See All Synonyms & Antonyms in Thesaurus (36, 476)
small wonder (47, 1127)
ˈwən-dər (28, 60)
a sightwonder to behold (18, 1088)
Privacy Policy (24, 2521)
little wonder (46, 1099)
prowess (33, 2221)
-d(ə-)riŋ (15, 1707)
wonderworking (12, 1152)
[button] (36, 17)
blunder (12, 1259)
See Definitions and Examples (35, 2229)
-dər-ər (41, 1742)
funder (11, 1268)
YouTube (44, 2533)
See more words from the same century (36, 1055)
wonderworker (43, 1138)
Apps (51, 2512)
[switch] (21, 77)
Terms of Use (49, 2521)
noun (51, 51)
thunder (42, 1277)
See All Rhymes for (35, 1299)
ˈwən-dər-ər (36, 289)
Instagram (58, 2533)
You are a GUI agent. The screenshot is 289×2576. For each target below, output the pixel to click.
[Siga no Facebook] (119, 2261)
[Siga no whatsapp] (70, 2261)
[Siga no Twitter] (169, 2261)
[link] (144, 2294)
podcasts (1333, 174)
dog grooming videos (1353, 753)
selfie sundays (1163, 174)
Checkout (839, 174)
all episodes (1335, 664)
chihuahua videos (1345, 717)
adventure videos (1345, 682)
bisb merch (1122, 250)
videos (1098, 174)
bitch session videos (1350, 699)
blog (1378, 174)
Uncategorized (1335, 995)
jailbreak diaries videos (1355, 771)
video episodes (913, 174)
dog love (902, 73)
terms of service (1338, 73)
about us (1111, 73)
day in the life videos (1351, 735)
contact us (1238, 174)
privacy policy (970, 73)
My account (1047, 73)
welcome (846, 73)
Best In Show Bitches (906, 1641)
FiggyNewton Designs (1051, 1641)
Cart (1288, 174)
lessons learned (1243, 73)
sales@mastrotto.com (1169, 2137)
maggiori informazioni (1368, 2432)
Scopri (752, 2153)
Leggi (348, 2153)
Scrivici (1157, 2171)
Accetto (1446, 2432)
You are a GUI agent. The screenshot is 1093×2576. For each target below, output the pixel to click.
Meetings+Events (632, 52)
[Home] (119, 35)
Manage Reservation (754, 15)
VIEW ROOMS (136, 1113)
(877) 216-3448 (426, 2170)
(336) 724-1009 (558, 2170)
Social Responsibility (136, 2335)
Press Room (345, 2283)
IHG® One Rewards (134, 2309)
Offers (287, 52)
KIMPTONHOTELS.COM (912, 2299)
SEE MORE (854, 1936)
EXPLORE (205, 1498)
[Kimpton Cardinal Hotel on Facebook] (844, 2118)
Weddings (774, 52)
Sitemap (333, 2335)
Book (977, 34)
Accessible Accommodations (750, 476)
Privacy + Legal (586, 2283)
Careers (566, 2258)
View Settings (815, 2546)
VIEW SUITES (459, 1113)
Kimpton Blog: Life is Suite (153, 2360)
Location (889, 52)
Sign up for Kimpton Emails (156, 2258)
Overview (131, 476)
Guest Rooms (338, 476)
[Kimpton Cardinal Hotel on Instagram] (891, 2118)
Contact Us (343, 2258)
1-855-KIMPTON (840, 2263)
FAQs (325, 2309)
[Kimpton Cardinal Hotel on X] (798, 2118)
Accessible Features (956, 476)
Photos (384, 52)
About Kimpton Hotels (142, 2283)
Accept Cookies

━━━━━━━━

→ Prompt: Would you reproduce the entire listing, keeping every line as it is?

→ Your response:
See All Synonyms & Antonyms in Thesaurus (36, 476)
small wonder (47, 1127)
ˈwən-dər (28, 60)
a sightwonder to behold (18, 1088)
Privacy Policy (24, 2521)
little wonder (46, 1099)
prowess (33, 2221)
-d(ə-)riŋ (15, 1707)
wonderworking (12, 1152)
[button] (36, 17)
blunder (12, 1259)
See Definitions and Examples (35, 2229)
-dər-ər (41, 1742)
funder (11, 1268)
YouTube (44, 2533)
See more words from the same century (36, 1055)
wonderworker (43, 1138)
Apps (51, 2512)
[switch] (21, 77)
Terms of Use (49, 2521)
noun (51, 51)
thunder (42, 1277)
See All Rhymes for (35, 1299)
ˈwən-dər-ər (36, 289)
Instagram (58, 2533)
You are a GUI agent. The screenshot is 289×2576. For each target below, output the pixel to click.
[Siga no Facebook] (119, 2261)
[Siga no whatsapp] (70, 2261)
[Siga no Twitter] (169, 2261)
[link] (144, 2294)
podcasts (1333, 174)
dog grooming videos (1353, 753)
selfie sundays (1163, 174)
Checkout (839, 174)
all episodes (1335, 664)
chihuahua videos (1345, 717)
adventure videos (1345, 682)
bisb merch (1122, 250)
videos (1098, 174)
bitch session videos (1350, 699)
blog (1378, 174)
Uncategorized (1335, 995)
jailbreak diaries videos (1355, 771)
video episodes (913, 174)
dog love (902, 73)
terms of service (1338, 73)
about us (1111, 73)
day in the life videos (1351, 735)
contact us (1238, 174)
privacy policy (970, 73)
My account (1047, 73)
welcome (846, 73)
Best In Show Bitches (906, 1641)
FiggyNewton Designs (1051, 1641)
Cart (1288, 174)
lessons learned (1243, 73)
sales@mastrotto.com (1169, 2137)
maggiori informazioni (1368, 2432)
Scopri (752, 2153)
Leggi (348, 2153)
Scrivici (1157, 2171)
Accetto (1446, 2432)
You are a GUI agent. The screenshot is 1093×2576. For each target below, output the pixel to click.
Meetings+Events (632, 52)
[Home] (119, 35)
Manage Reservation (754, 15)
VIEW ROOMS (136, 1113)
(877) 216-3448 (426, 2170)
(336) 724-1009 (558, 2170)
Social Responsibility (136, 2335)
Press Room (345, 2283)
IHG® One Rewards (134, 2309)
Offers (287, 52)
KIMPTONHOTELS.COM (912, 2299)
SEE MORE (854, 1936)
EXPLORE (205, 1498)
[Kimpton Cardinal Hotel on Facebook] (844, 2118)
Weddings (774, 52)
Sitemap (333, 2335)
Book (977, 34)
Accessible Accommodations (750, 476)
Privacy + Legal (586, 2283)
Careers (566, 2258)
View Settings (815, 2546)
VIEW SUITES (459, 1113)
Kimpton Blog: Life is Suite (153, 2360)
Location (889, 52)
Sign up for Kimpton Emails (156, 2258)
Overview (131, 476)
Guest Rooms (338, 476)
[Kimpton Cardinal Hotel on Instagram] (891, 2118)
Contact Us (343, 2258)
1-855-KIMPTON (840, 2263)
FAQs (325, 2309)
[Kimpton Cardinal Hotel on X] (798, 2118)
Accessible Features (956, 476)
Photos (384, 52)
About Kimpton Hotels (142, 2283)
Accept Cookies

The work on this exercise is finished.